What do you mean by Ƚ and ȽE?

3. ## Re: Natural Deduction: Predicate Logic. Need help!

I meant it as " (Ǝx ~P(x)) ---> ~∀x P(x) ".

Does a tree-like derivation look something like,

Solve,

Code:
∀x.P(x), ∀x.Q(x) |-  ∀x.(P(x) ^ Q(x))
Code:
| ∀x P(x)                1.
| ∀x Q(x)                  2.
|--------
|     | [c]                3.
|     |----
|     | P(c)              4. ∀E: 1
|     | Q(c)                5.  ∀E:2
|     | P(c) ^ Q(c)        6. ^I: 4,5
|  ∀x(P(x) ^ Q(x))        7. ∀I: 3-6

By "Ƚ", I meant one of the negation rule "ȽE" where "Ƚ" can be used for assumption.

4. ## Re: Natural Deduction: Predicate Logic. Need help!

Originally Posted by nash160
Does a tree-like derivation look something like,

∀x.P(x), ∀x.Q(x) |- ∀x.(P(x) ^ Q(x))

| ∀x P(x) 1.
| ∀x Q(x) 2.
|--------
| | [c] 3.
| |----
| | P(c) 4. ∀E: 1
| | Q(c) 5. ∀E:2
| | P(c) ^ Q(c) 6. ^I: 4,5
| ∀x(P(x) ^ Q(x)) 7. ∀I: 3-6
This is a Fitch-style derivation. Tree-like derivations look like the one in this post.

Originally Posted by nash160
By "Ƚ", I meant one of the negation rule "ȽE" where "Ƚ" can be used for assumption.
I am still not sure what the crossed L has to do with natural deduction rules. To prove ~∀x. P(x), indeed, you assume ∀x. P(x) and arrive at contradiction. This is probably called negation introduction rule.

5. ## Re: Natural Deduction: Predicate Logic. Need help!

I just used that symbol because I can't find the symbol that fits it. Sorry for the confusion. The symbol I was looking for is an upside down T That's what I meant.

6. ## Re: Natural Deduction: Predicate Logic. Need help!

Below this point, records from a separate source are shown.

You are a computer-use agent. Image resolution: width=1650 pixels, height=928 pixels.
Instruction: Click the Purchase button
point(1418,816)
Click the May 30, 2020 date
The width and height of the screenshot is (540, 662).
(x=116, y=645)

Originally Posted by nash160
I just used that symbol because I can't find the symbol that fits it. Sorry for the confusion. The symbol I was looking for is an upside down T That's what I meant.
$$\bot$$ gives $\bot$.

7. ## Re: Natural Deduction: Predicate Logic. Need help!

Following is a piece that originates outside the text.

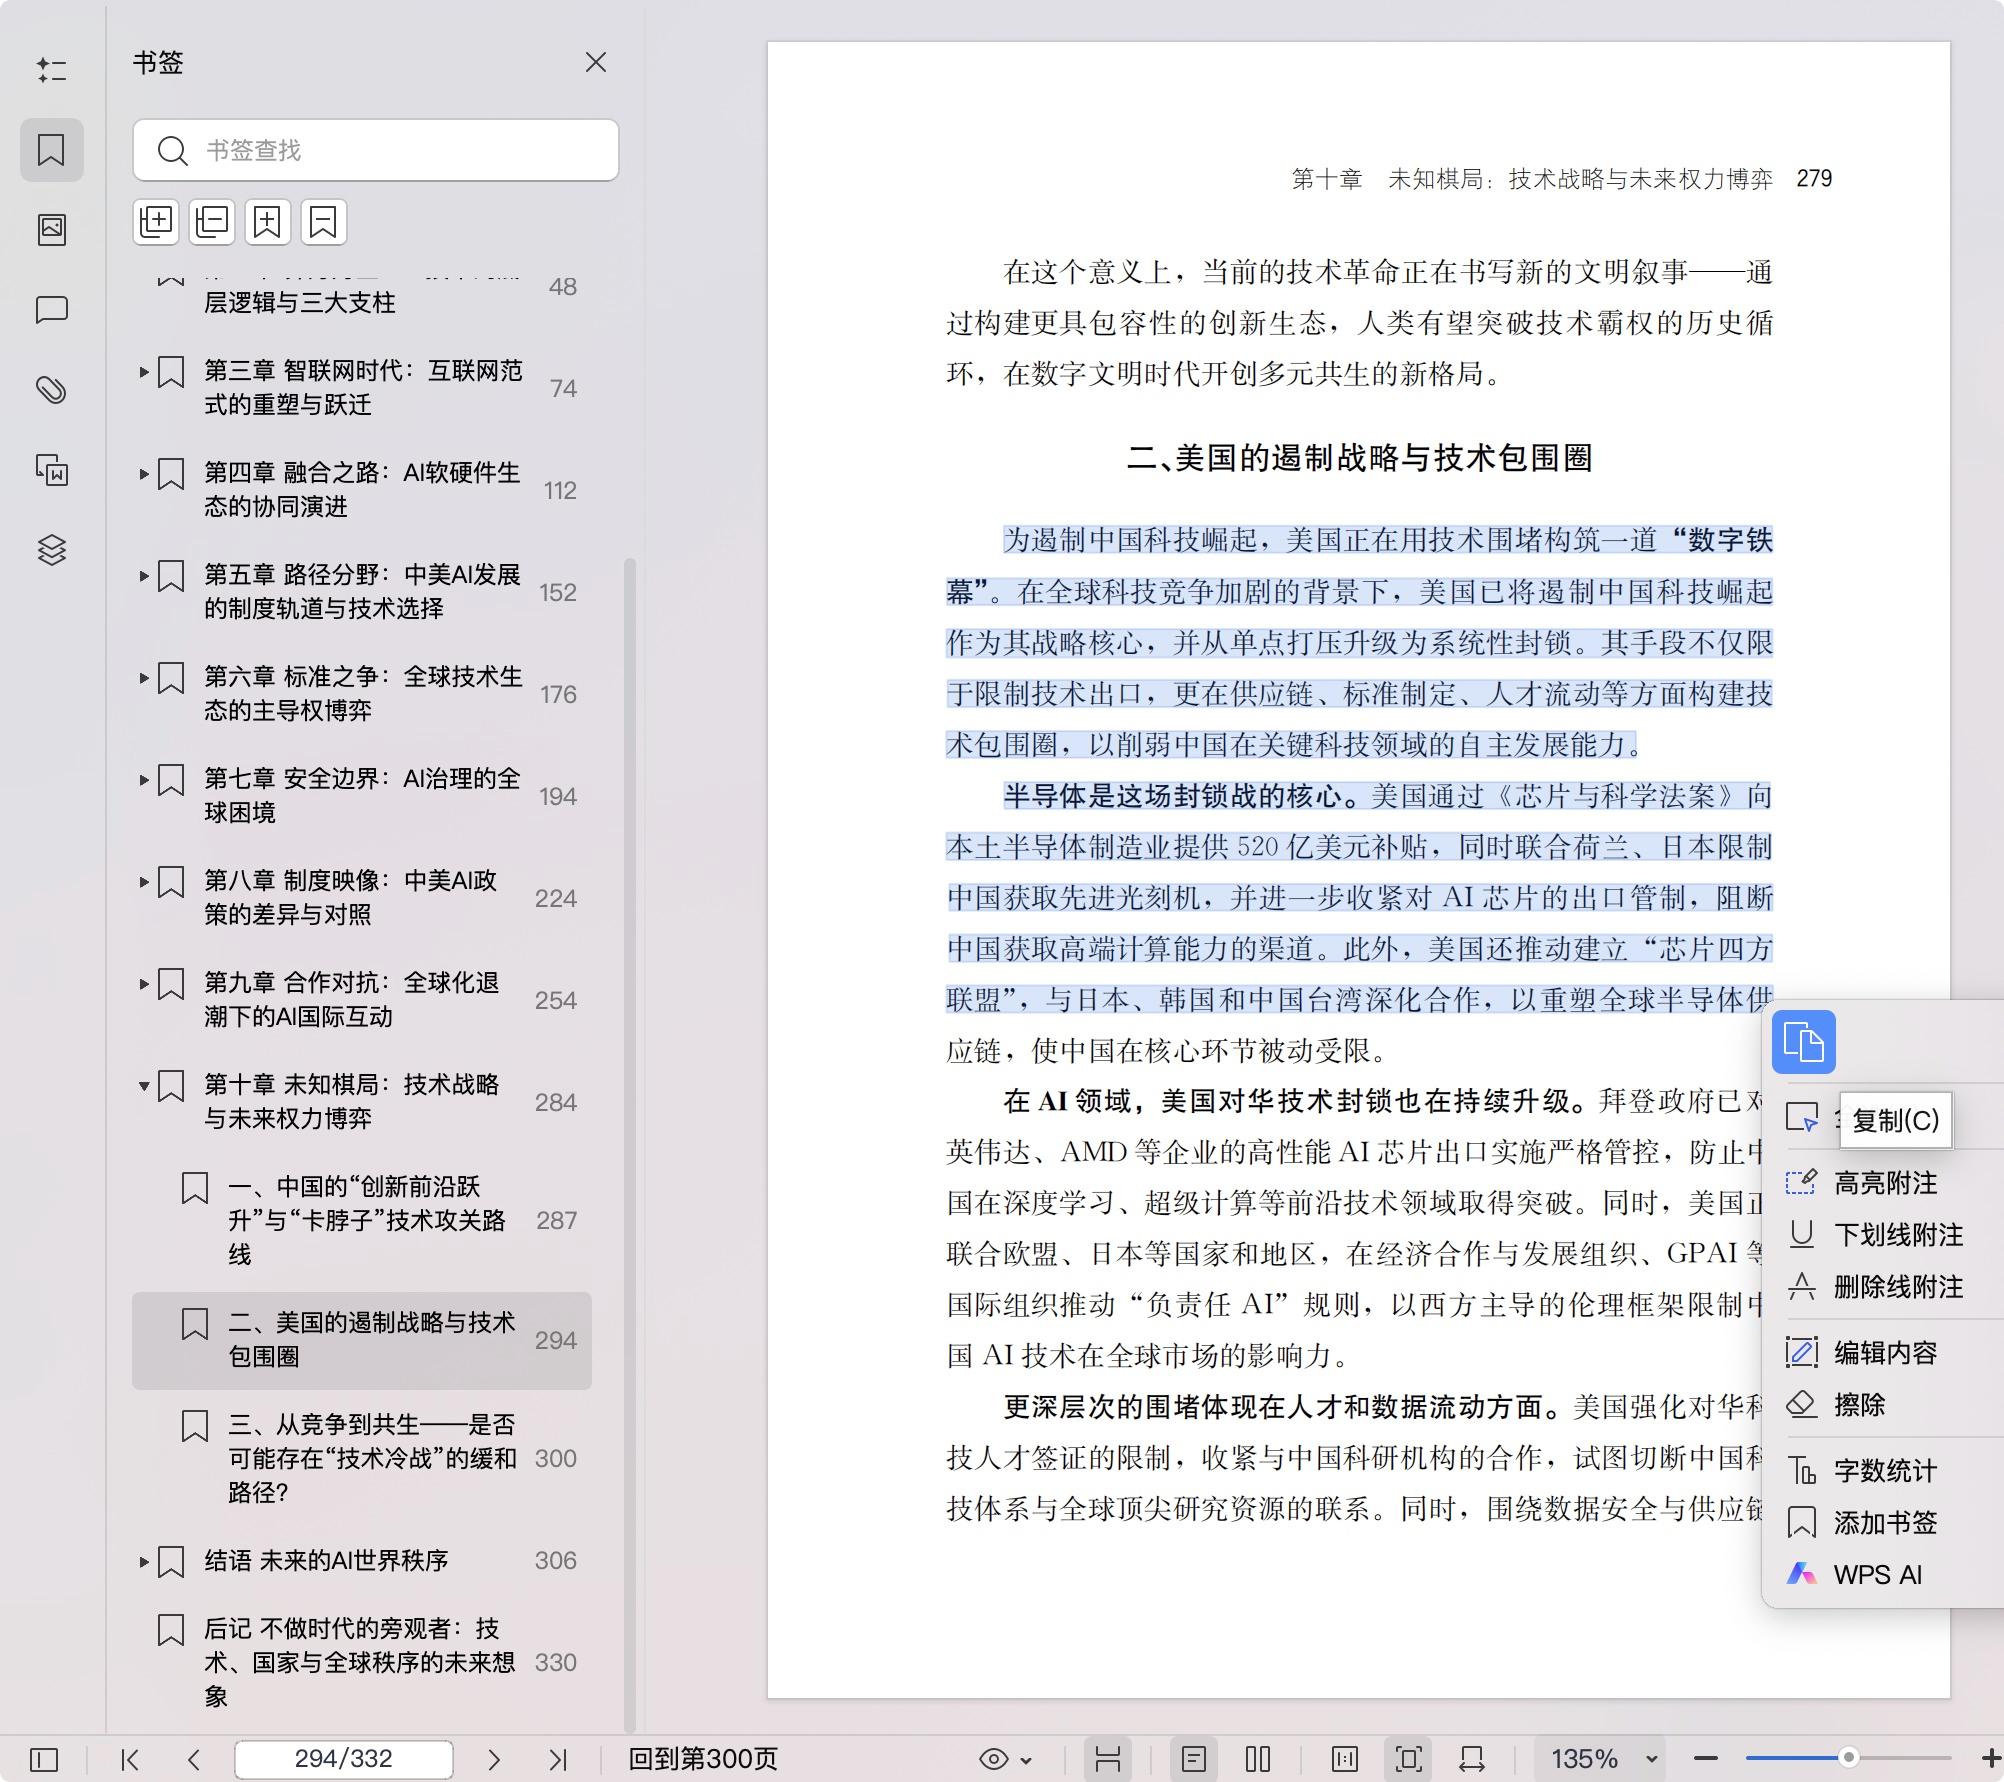Toggle two-page view in bottom toolbar
The image size is (2004, 1782).
pyautogui.click(x=1257, y=1759)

Originally Posted by Plato
$$\bot$$ gives $\bot$.
Thanks, will keep that in mind!

8. ## Re: Natural Deduction: Predicate Logic. Need help!

This was how I solved it, and I'm not sure if it's correct...

Code:
1.   |
2.   |--------
3.   |     | Ǝx.~P(x)
4.   |     |----
5.   |     |  |  [c]
6.   |     |  |  ~P(c)
7.   |     |  |------
8.   |     |  |  |  ∀x.P(x)
9.   |     |  |  |------
10.  |     |  |  |  P(c)                       ∀E: 9
11.  |     |  |  |  _L                         _LI: 6,10
12.  |     |  |  ~∀x.P(x)                   ~I: 8-11
13.  |     |  ~∀x.P(x)                      ƎE: 3,5-12
14.  |   (Ǝx.~P(x)) ---> ~∀x.P(x)     -->I:3-13
btw, _L is $\bot$. It appears as an image, so it messed up the indent..

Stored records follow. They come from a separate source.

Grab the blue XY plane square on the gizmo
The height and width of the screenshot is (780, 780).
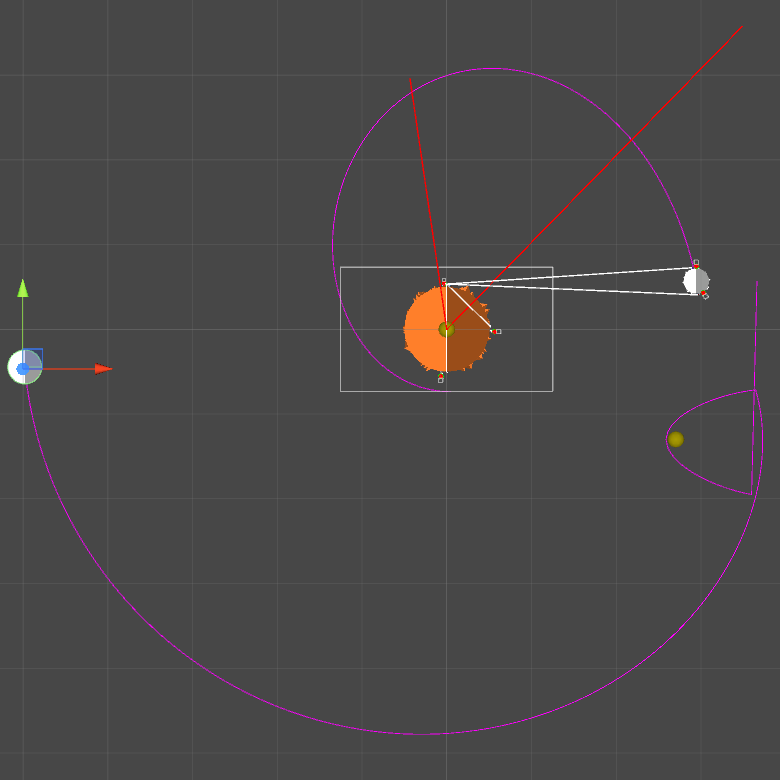click(x=34, y=356)
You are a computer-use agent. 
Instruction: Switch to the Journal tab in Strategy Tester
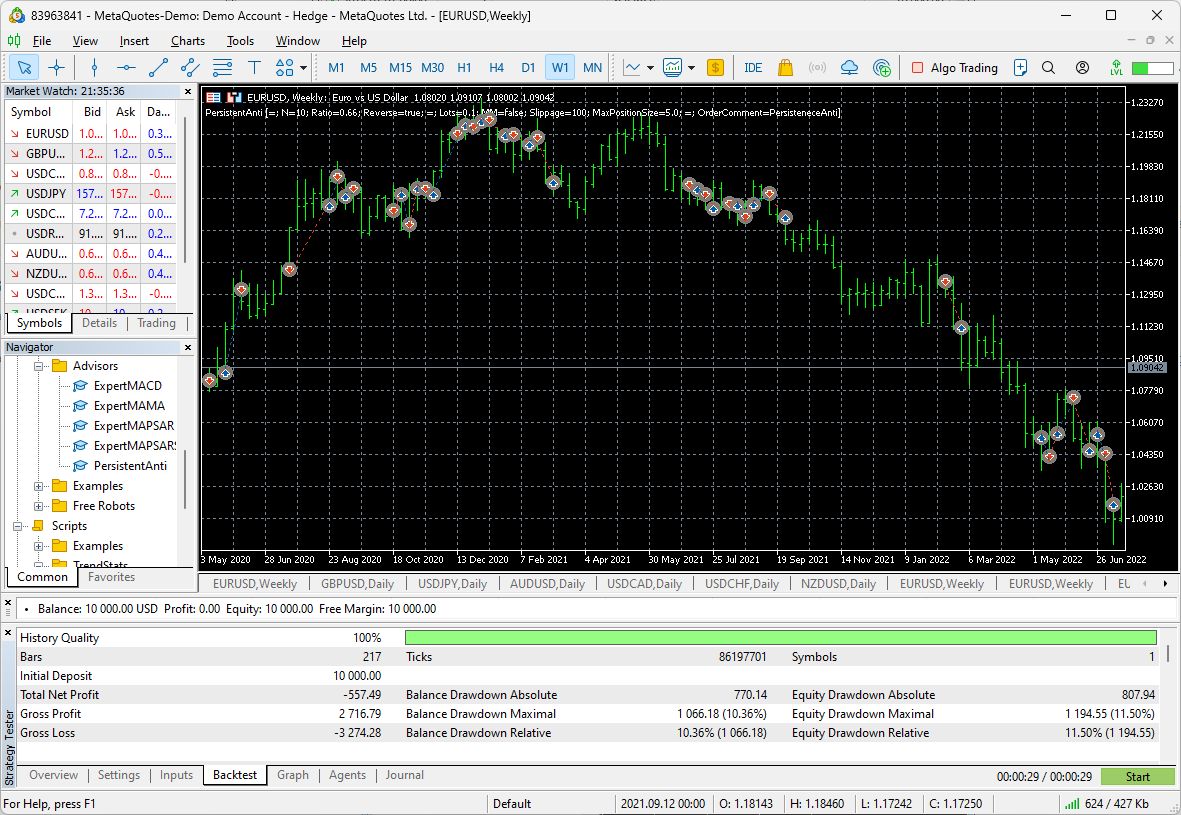pos(404,774)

9. ## Re: Natural Deduction: Predicate Logic. Need help!

Seems OK. This is not a remark about this derivation, but the rule deriving ⊥ from A and ~A should be called ~E. In some precise sense it is dual to ~I. In fact, if ~A is considered an abbreviation for A -> ⊥, then ~I becomes ->I and ~E becomes ->E. As for ⊥, it has an elimination rule but no introduction rule.

10. ## Re: Natural Deduction: Predicate Logic. Need help!

Cheers, so does it mean that my working is acceptable?

Oh btw, I was following the rules that my lecturer provided for us. Here's the screenshot

As an alternative to my answer above (I will post it soon) from using ⊥E, can it be safe to assume ⊥ = "~∀x.P(x)" ?

11. ## Re: Natural Deduction: Predicate Logic. Need help!

Originally Posted by nash160
Cheers, so does it mean that my working is acceptable?
I think it's fine. One thing is that I am not sure it is necessary to number lines that don't have formulas.

Originally Posted by nash160
Oh btw, I was following the rules that my lecturer provided for us.
Rule names is not a big deal.

Originally Posted by nash160
As an alternative to my answer above (I will post it soon) from using ⊥E, can it be safe to assume ⊥ = "~∀x.P(x)" ?
I am nor sure I understand "As an alternative to my answer... from using ⊥E." Did you use ⊥E? And of course ⊥ and ~∀x.P(x) are completely different formulas.